Betweenness Centrality

The Betweenness Centrality algorithm finds influential nodes, that is, nodes that are thoroughfares for the most shortest-paths in the scene. Nodes with a high degree of betweenness centrality are nodes that connect different sub-parts of a graph.

Eigenvector Centrality

The Eigenvector Centrality algorithm is used to measure transitive influence of nodes. That means that for a node to score a high eigenvector centrality, it needs to be connected to other nodes which in turn are well-connected. The difference between the eigenvector and the betweenness centrality is that the eigenvector is not only based on a node’s direct relationships with other nodes, but on the relationships of the related nodes as well.

PageRank

The PageRank alggorithm is a way to measure the relevance of each node in a graph. The relevance of a node is based on how many incoming relationships from other nodes it has and how important the source nodes are.

Louvain

The Louvain algorithm aims to find clusters of highly connected nodes within a larger network. It can be useful for product recommendations, for example. If you know a customer bought one product from an identified cluster, they are likely to be interested in another product from that cluster.

Label Propagation

The Label Propagation algorithm is another way to find communities in a graph. One difference between Label Propagation and Louvain, both community detection algorithms, is that this one allows for some supervision, i.e. it is possible to set certain prerequisites that allows for a degree of control of the outcome. This can be useful when you already have some knowledge of the intrinsic structure of your data.

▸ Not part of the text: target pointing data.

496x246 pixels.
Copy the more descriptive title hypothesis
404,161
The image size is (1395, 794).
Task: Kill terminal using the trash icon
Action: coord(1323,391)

Weakly Connected Components

The Weakly Connected Components algorithm finds subgraphs that are unreachable from other parts of the graph. It can be used to determine whether your network is fully connected or not and also to find vulnerable parts in supply chains, for example.

Using GDS algorithms in Bloom

Prerequisites

To use GDS algorithms in Bloom, there are two things you need to do before you start Bloom:

Install the Graph Data Science Library plugin. The easiest way to do this is in Neo4j Desktop. See the Install a plugin section in the Neo4j Desktop manual for more information.
Allow GDS in the neo4j.conf file. This can be done manually or via Neo4j Desktop. The dbms.security.procedures.unrestricted setting needs to include both Bloom and GDS (and others that are already specified) as such: dbms.security.procedures.unrestricted=jwt.security.*,bloom.*,gds.*,apoc.*

The dbms.security.procedures.allowlist setting needs to be uncommented and also needs to include both Bloom and GDS (and others, as mentioned previously) as such: dbms.security.procedures.allowlist=apoc.coll.*,apoc.load.*,gds.*,bloom.*,apoc.*

With these in place, you can start Bloom and start searching to bring some data to your Scene to run the algorithms on.

Running the algorithms

The GDS algorithms are accessed via the GDS button in the upper-left corner of the Scene. When you have selected an appropriate algorithm, you have the option to run it on all elements in the Scene, or specify which node categories and/or relationship types. Additionally, you can also select the orientation of the relationships to be traversed. The options are accessed via the Settings button in the GDS drawer.

Applying your selected algorithm does not immediately change anything in the Scene. You can inspect each node to see its score, but to make the results easily visible, apply rule-based styling. This is done directly in the GDS drawer. The centrality algorithms are based on a range of values and can be either size-scaled or color gradient, while the community detection algorithms use unique values and offer unique colors to style the nodes.